● PROBLEM TO WORK ON
Transcribe the text of the records below word for word, leaving out the pictures.

● DATA EXCERPTS
◆ ◆ ◆ ◆ ◆ ◆ ◆

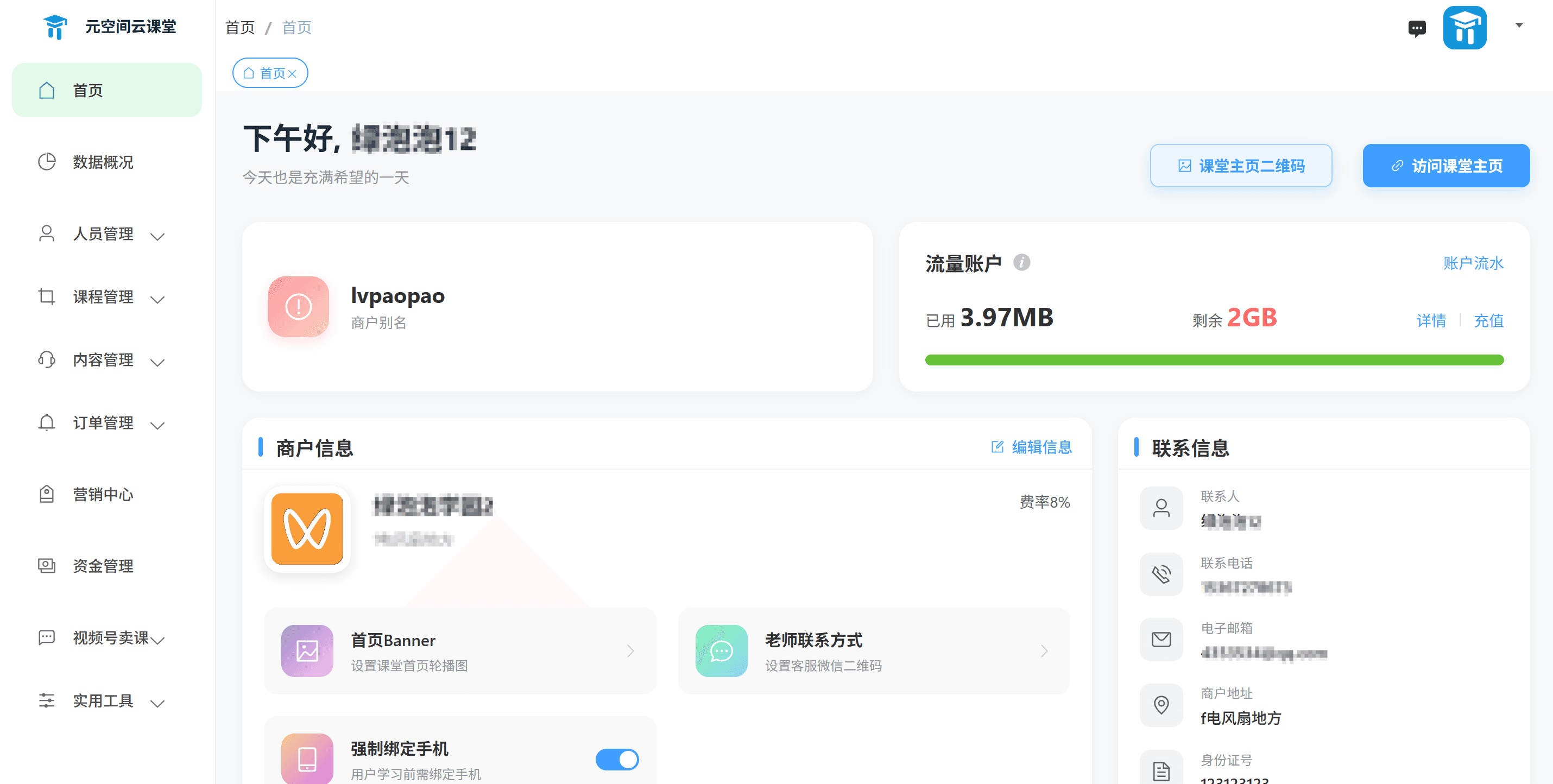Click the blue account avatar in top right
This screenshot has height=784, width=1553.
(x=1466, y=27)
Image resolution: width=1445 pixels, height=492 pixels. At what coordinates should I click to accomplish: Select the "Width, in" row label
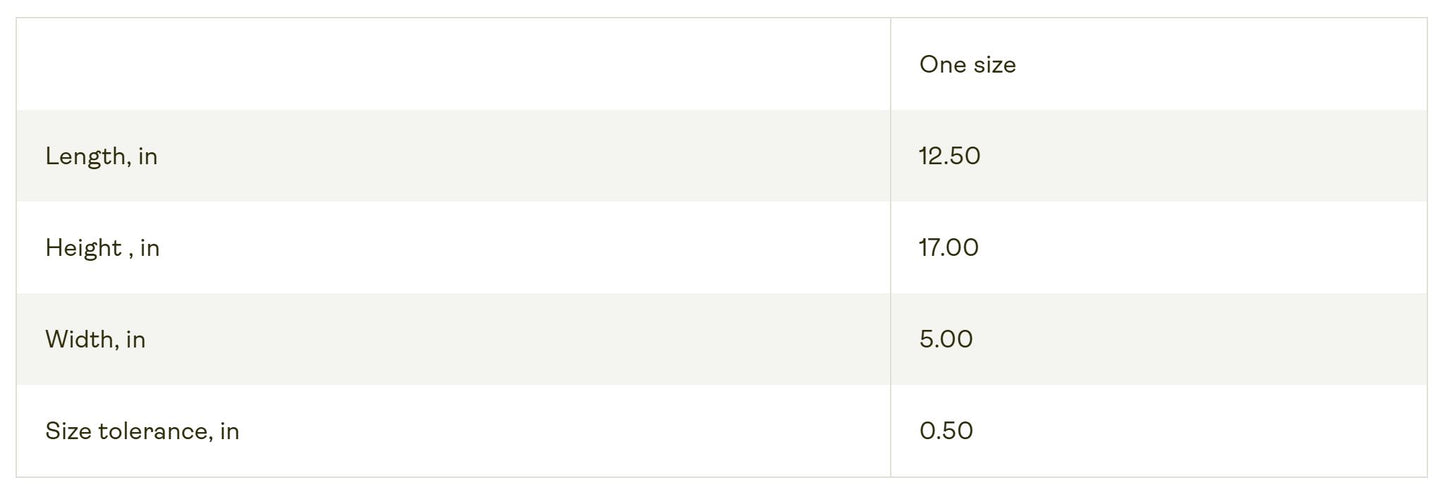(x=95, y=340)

◆ ◆ ◆ ◆ ◆ ◆ ◆

● ANSWER TO THIS PROBLEM
Click the blue account avatar in top right
This screenshot has height=784, width=1553.
(x=1466, y=27)
Image resolution: width=1445 pixels, height=492 pixels. At what coordinates should I click to accomplish: Select the "Width, in" row label
(x=95, y=340)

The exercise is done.